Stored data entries

■ ■ ■ ■ ■

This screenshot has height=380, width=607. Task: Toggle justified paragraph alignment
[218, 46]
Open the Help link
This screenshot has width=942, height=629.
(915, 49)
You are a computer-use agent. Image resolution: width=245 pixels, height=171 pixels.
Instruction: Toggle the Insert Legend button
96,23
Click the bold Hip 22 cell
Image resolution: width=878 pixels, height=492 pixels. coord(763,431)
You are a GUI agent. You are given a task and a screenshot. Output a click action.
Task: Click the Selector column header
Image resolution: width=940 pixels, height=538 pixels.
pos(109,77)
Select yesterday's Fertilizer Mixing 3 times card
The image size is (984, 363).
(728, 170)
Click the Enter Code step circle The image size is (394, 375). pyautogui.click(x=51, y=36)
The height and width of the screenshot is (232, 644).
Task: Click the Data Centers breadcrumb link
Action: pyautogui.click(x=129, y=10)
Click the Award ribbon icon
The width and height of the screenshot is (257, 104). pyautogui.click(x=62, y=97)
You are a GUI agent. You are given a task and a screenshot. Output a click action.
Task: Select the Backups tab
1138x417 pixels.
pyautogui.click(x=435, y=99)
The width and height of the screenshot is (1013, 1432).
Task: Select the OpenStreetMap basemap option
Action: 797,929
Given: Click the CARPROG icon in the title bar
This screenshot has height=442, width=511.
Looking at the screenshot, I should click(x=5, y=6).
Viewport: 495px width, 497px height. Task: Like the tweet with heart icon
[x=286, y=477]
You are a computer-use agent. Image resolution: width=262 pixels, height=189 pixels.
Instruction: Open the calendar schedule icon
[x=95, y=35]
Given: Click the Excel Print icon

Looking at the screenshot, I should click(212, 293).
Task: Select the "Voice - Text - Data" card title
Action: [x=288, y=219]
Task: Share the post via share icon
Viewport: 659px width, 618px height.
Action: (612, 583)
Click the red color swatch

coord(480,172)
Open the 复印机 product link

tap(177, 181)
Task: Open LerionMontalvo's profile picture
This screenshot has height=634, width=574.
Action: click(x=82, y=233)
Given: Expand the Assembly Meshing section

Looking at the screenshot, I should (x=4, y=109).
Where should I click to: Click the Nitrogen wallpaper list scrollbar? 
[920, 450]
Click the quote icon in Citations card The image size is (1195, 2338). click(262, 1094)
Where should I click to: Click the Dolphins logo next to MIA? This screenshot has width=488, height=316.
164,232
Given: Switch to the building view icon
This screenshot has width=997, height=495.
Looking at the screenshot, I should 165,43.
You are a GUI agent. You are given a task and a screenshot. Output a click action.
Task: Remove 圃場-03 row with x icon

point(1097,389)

■ ■ ■ ■ ■

TASK DIRECTIONS:
All of the entries above should be written out again exactly.

EXERCISE SOLUTION:
This screenshot has height=380, width=607. Task: Toggle justified paragraph alignment
[218, 46]
Open the Help link
This screenshot has width=942, height=629.
(915, 49)
You are a computer-use agent. Image resolution: width=245 pixels, height=171 pixels.
Instruction: Toggle the Insert Legend button
96,23
Click the bold Hip 22 cell
Image resolution: width=878 pixels, height=492 pixels. coord(763,431)
You are a GUI agent. You are given a task and a screenshot. Output a click action.
Task: Click the Selector column header
Image resolution: width=940 pixels, height=538 pixels.
pos(109,77)
Select yesterday's Fertilizer Mixing 3 times card
The image size is (984, 363).
(728, 170)
Click the Enter Code step circle The image size is (394, 375). pyautogui.click(x=51, y=36)
The height and width of the screenshot is (232, 644).
Task: Click the Data Centers breadcrumb link
Action: pyautogui.click(x=129, y=10)
Click the Award ribbon icon
The width and height of the screenshot is (257, 104). pyautogui.click(x=62, y=97)
You are a GUI agent. You are given a task and a screenshot. Output a click action.
Task: Select the Backups tab
1138x417 pixels.
pyautogui.click(x=435, y=99)
The width and height of the screenshot is (1013, 1432).
Task: Select the OpenStreetMap basemap option
Action: 797,929
Given: Click the CARPROG icon in the title bar
This screenshot has height=442, width=511.
Looking at the screenshot, I should click(x=5, y=6).
Viewport: 495px width, 497px height. Task: Like the tweet with heart icon
[x=286, y=477]
You are a computer-use agent. Image resolution: width=262 pixels, height=189 pixels.
Instruction: Open the calendar schedule icon
[x=95, y=35]
Given: Click the Excel Print icon

Looking at the screenshot, I should click(212, 293).
Task: Select the "Voice - Text - Data" card title
Action: [x=288, y=219]
Task: Share the post via share icon
Viewport: 659px width, 618px height.
Action: (612, 583)
Click the red color swatch

coord(480,172)
Open the 复印机 product link

tap(177, 181)
Task: Open LerionMontalvo's profile picture
This screenshot has height=634, width=574.
Action: click(x=82, y=233)
Given: Expand the Assembly Meshing section

Looking at the screenshot, I should (x=4, y=109).
Where should I click to: Click the Nitrogen wallpaper list scrollbar? 
[920, 450]
Click the quote icon in Citations card The image size is (1195, 2338). click(262, 1094)
Where should I click to: Click the Dolphins logo next to MIA? This screenshot has width=488, height=316.
164,232
Given: Switch to the building view icon
This screenshot has width=997, height=495.
Looking at the screenshot, I should 165,43.
You are a GUI agent. You are given a task and a screenshot. Output a click action.
Task: Remove 圃場-03 row with x icon

point(1097,389)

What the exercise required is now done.